• **VORLIEGENDER TEXT**

§ §

Die zehn wichtigsten Fakten zur Sektorenkopplung

Was ist Sektorenkopplung?
Der Begriff Sektorenkopplung fasst Ansätze zusammen, bei denen die bisher getrennten Energiesektoren Strom, Wärme und Verkehr stärker vernetzt werden. Ziel ist die Umstellung auf erneuerbare Energiequellen in allen Bereichen des Energiebedarfs. Strom aus Erneuerbaren Energien soll im Rahmen der Sektorenkopplung verstärkt im Wärme-, Industrie- und Verkehrssektor genutzt werden, z.B. durch Wärmepumpen und Elektrofahrzeuge. Die flexibel einsetzbaren Bioenergieträger, regenerativ erzeugtes synthetisches Methan und Wasserstoff („Power-to-Gas“) sowie andere Strom- und Wärmespeichertechnologien tragen ebenfalls dazu bei, die Sektoren zu verknüpfen. Ziel ist, das große Potenzial der Stromerzeugung aus Windenergie und Photovoltaik bestmöglich zu erschließen und auch für die Wärmeversorgung und den Verkehr verfügbar zu machen. Die Sektorenkopplung ist dabei ein wichtiger Baustein für Flexibilität, um die wetter- und jahreszeitlichen Erzeugungsschwankungen auszugleichen.

Mit Sektorenkopplung zum Klimaschutz
Während die Erneuerbaren Energien im Stromsektor im Jahr 2022 rund 46,2 Prozent zur Deckung des Stromverbrauchs beitrugen, stagniert ihr Beitrag im Wärmesektor seit mehreren Jahren bei etwa 17 Prozent und im Verkehrssektor bei lediglich sechs Prozent. Damit die Klimaschutzziele der Bundesregierung erreicht werden können, müssen jedoch alle Sektoren mit Erneuerbaren Energien versorgt werden. Doch gerade im Wärme- und Verkehrsbereich reicht das Potenzial an erneuerbaren Energieträgern nicht aus, um den gesamten Bedarf zu decken. Das bedeutet, dass neben einer Verringerung des Energiebedarfs auch verstärkt Strom aus Erneuerbaren Energien für Wärme und Verkehr genutzt werden muss. Erst dann kann eine Dekarbonisierung unserer gesamten Energieversorgung, also der Ersatz fossiler und damit CO2-intensiver Brennstoffe, stattfinden.

Strom zum Heizen
Bislang wird die Wärmeversorgung durch Erneuerbare Energien überwiegend aus Bioenergie gespeist. Doch Technologien wie Wärmepumpen und Power-to-Heat sind nicht zu unterschätzen. Die Absatzzahlen für Wärmepumpen steigen stetig: So wurden allein im Jahr 2022 etwa 236.000 Heizungswärmepumpen installiert, der Gesamtbestand stieg damit auf rund eine Million. Die Funktionsweise der Wärmepumpe ist vergleichbar mit der des Kühlschranks. Während der Kühlschrank allerdings seinem Innenraum die Wärme entzieht und nach außen abgibt, entzieht die Wärmepumpe dem Außenbereich die Wärme und gibt sie als Heizenergie ab. Eine Wärmepumpe hebt die natürlich vorhandene Umweltwärme mit Strom als Hilfsenergie auf ein Temperaturniveau, das zum Heizen und zur Warmwasserbereitung genutzt werden kann. Auch industrielle Abwärme und Solarthermie können mit einer Wärmepumpe auf ein höheres Temperaturniveau gebracht und damit besser nutzbar gemacht werden. Umgekehrt können Wärmepumpen auch zur Kühlung bzw. Klimatisierung eingesetzt werden.

§ §

• **BEREITGESTELLTE DATEN**

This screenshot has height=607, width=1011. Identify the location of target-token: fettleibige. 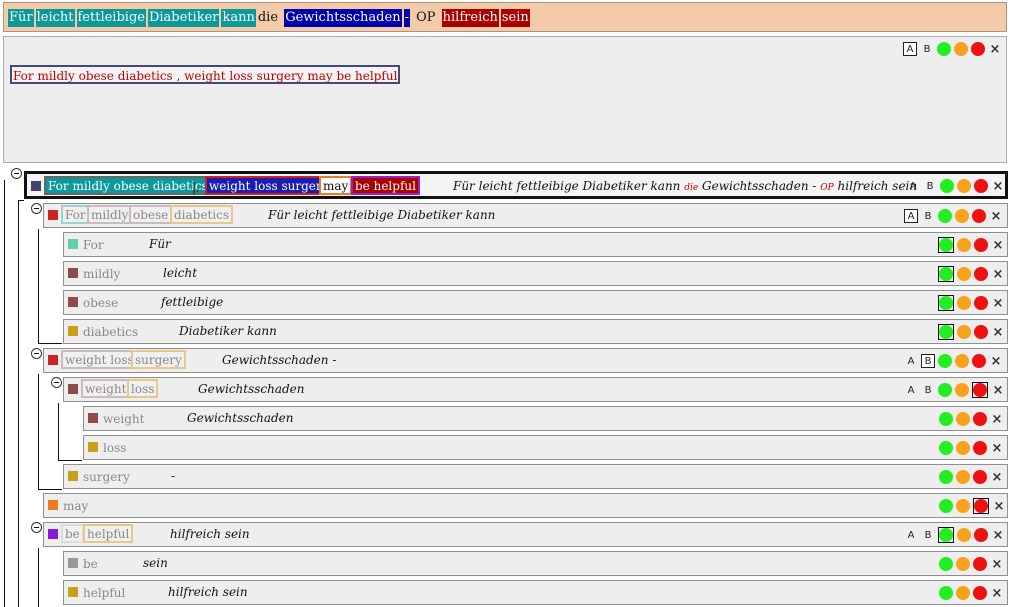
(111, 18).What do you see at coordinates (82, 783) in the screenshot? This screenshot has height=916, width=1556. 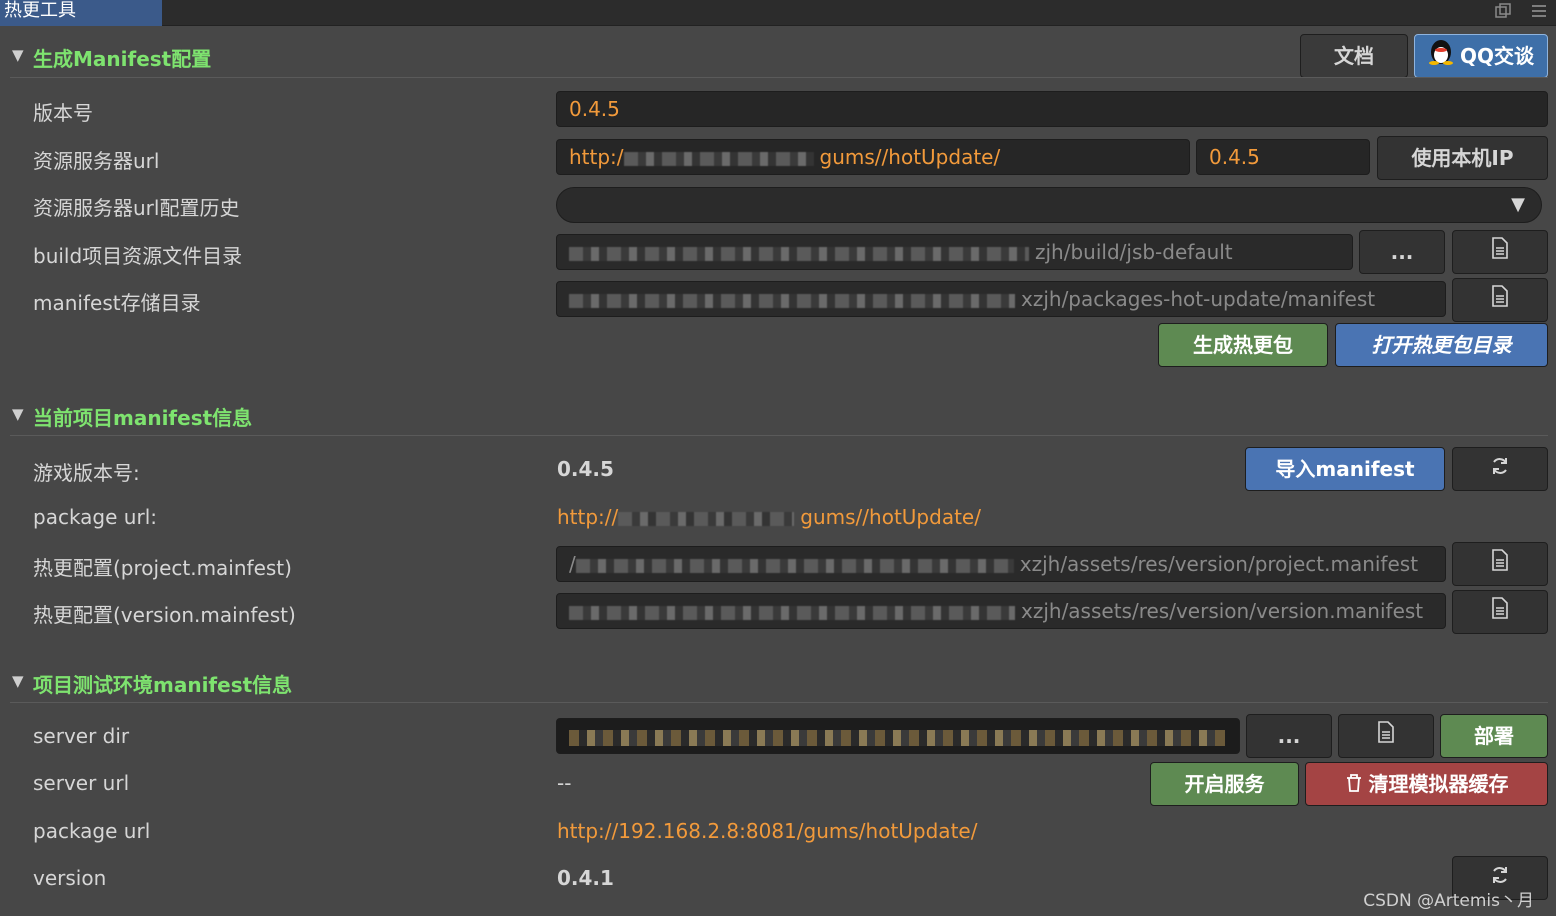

§ §

• **ARBEITSFRAGEN**
A: Beantworten Sie anhand des Textes über Sektorenkopplung die folgenden Fragen.
(i) Welche drei bisher getrennten Energiesektoren sollen stärker vernetzt werden?
(ii) Wie viel Prozent des Stromverbrauchs deckten die Erneuerbaren Energien im Jahr 2022 rund?
(iii) Wie viele Heizungswärmepumpen wurden allein im Jahr 2022 etwa installiert?
B: Geben Sie den Abschnitt des Textes über Sektorenkopplung von „Mit Sektorenkopplung zum“ bis „CO2-intensiver Brennstoffe, stattfinden.“ wortgetreu wieder.
C: Übersetzen Sie diesen Satz aus dem Text über Sektorenkopplung ins Englische: „Die Funktionsweise der Wärmepumpe ist vergleichbar mit der des Kühlschranks.“
Die Daten haben mit dem Text über Sektorenkopplung nichts zu tun.

• **LÖSUNGEN DER AUFGABEN**
A:
(i) Strom, Wärme und Verkehr
(ii) Rund 46,2 Prozent
(iii) Etwa 236.000

B:
Mit Sektorenkopplung zum Klimaschutz
Während die Erneuerbaren Energien im Stromsektor im Jahr 2022 rund 46,2 Prozent zur Deckung des Stromverbrauchs beitrugen, stagniert ihr Beitrag im Wärmesektor seit mehreren Jahren bei etwa 17 Prozent und im Verkehrssektor bei lediglich sechs Prozent. Damit die Klimaschutzziele der Bundesregierung erreicht werden können, müssen jedoch alle Sektoren mit Erneuerbaren Energien versorgt werden. Doch gerade im Wärme- und Verkehrsbereich reicht das Potenzial an erneuerbaren Energieträgern nicht aus, um den gesamten Bedarf zu decken. Das bedeutet, dass neben einer Verringerung des Energiebedarfs auch verstärkt Strom aus Erneuerbaren Energien für Wärme und Verkehr genutzt werden muss. Erst dann kann eine Dekarbonisierung unserer gesamten Energieversorgung, also der Ersatz fossiler und damit CO2-intensiver Brennstoffe, stattfinden.

C: The way a heat pump works is comparable to that of a refrigerator.